Lord of the Flies. I dislike that book more than I can express. And my English teacher, for assigning such a dull piece of book.
i never finished reading it, i maybe got to the third chapter, when i found out in class that piggy dies i was shocked
Piggy dies in the second last chapter though ahahah.. I got to like.. Chapter 5.. and then hit up the summary sites. :H I read it before, when I was 11 or so... It sucked harder the second time around though. And I get to do a nice 7 paragraph report on it for tomorrow! Greaaaaaaaat.
i had to read this book my freshman year (grade nine, meg :H) in fact...i can't even remember if i actually DID read it i just remember that it was god awful i also had to read A Separate Peace by John Knowles my freshman year in high school i really liked that book
I read the full thing, it was horrific Monkey Beach was a good read though... if you get any input for your HS books trypushing that one (or justu reading it on your own first)

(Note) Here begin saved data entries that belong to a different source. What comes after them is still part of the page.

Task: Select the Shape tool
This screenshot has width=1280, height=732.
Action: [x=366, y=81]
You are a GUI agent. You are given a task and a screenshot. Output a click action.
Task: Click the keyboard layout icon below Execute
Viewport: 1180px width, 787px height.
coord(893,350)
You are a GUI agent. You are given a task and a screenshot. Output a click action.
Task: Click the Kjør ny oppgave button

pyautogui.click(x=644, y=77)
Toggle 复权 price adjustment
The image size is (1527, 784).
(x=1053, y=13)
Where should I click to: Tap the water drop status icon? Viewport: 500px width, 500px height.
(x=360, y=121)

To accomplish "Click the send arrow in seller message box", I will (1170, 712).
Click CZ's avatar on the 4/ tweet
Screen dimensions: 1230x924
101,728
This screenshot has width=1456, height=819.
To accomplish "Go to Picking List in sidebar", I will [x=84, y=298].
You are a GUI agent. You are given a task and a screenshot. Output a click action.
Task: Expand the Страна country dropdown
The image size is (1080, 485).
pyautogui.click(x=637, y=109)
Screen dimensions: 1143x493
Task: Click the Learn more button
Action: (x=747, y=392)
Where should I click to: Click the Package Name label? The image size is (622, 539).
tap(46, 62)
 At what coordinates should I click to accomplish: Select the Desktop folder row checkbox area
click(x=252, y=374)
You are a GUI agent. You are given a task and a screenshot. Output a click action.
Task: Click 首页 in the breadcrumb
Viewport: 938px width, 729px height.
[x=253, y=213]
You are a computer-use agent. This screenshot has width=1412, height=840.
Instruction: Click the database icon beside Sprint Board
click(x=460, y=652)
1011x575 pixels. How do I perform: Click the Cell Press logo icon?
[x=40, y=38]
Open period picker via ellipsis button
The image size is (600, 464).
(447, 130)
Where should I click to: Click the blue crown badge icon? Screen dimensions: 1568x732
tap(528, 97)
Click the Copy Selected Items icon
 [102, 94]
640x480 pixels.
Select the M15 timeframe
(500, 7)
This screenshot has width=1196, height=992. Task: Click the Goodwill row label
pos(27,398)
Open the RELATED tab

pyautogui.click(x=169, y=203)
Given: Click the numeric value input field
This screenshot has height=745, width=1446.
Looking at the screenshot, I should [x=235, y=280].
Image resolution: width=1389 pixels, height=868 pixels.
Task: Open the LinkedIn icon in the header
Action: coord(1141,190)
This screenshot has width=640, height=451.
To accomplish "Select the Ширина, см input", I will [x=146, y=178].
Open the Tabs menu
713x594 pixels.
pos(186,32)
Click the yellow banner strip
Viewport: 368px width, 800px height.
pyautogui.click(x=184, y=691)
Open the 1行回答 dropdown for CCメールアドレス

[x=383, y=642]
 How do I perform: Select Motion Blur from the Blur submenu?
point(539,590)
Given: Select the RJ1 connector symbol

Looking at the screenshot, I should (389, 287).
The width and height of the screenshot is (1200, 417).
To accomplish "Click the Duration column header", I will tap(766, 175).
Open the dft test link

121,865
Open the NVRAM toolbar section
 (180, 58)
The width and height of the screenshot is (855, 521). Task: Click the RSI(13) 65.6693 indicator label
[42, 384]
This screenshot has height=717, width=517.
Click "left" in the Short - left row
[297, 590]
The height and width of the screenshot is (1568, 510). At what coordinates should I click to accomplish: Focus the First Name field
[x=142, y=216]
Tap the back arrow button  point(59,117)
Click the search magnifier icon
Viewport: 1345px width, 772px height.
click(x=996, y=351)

Well, the very last couple pages, I just had to read them to get some info for my report... And I actually kinda wish I read the whole thing now... I read Monkey Beach. It was damn good. Lord of the Flies has a really interesting message. It was just boring as shit to read.
Lemme get this straight--you're so hardcore, etc. that you have to plan ahead for your hangovers?... or do you still have one?
i know what you mean. im really interested in the human condition & usually like reading about it but that book was laaaaame. of course their gonna kill the fat kid those kids were a bunch of little shits
I had one like that on Friday or Saturday. Ended up walking down my street with a few empty Kickin Chicken bottles... I ended up throwing a broken chair along with the bottles over the fence of this fenced in patio next to these county gov't offices. I don't know why... it made sense at the time. I got a laugh out of thinking about how they'd wonder how someone got piss drunk and broke a chair they'd never seen before on their patio. I have this alley that seperates their barb-wire fenced in smoking/lunch patio, yet my bathroom is high enough to see/throw over the fence. Haha, I'm forever screwing with those insensitive assholes because they steal my parking spot in front of my house, yet they have their own lot... We had the district supervisors put up signs, but they just ignore them. So far, our mail lady has had four or five of their cars towed, for blocking our mailbox...
thats one of my top 10! hahaa, no seriously. I read it in like fifth grade the first time. I just like it because I've always entertained the idea of being stranded on a deserted island and being able to basicaly construct and establich you're own society while at the same time living in a tropical paradise.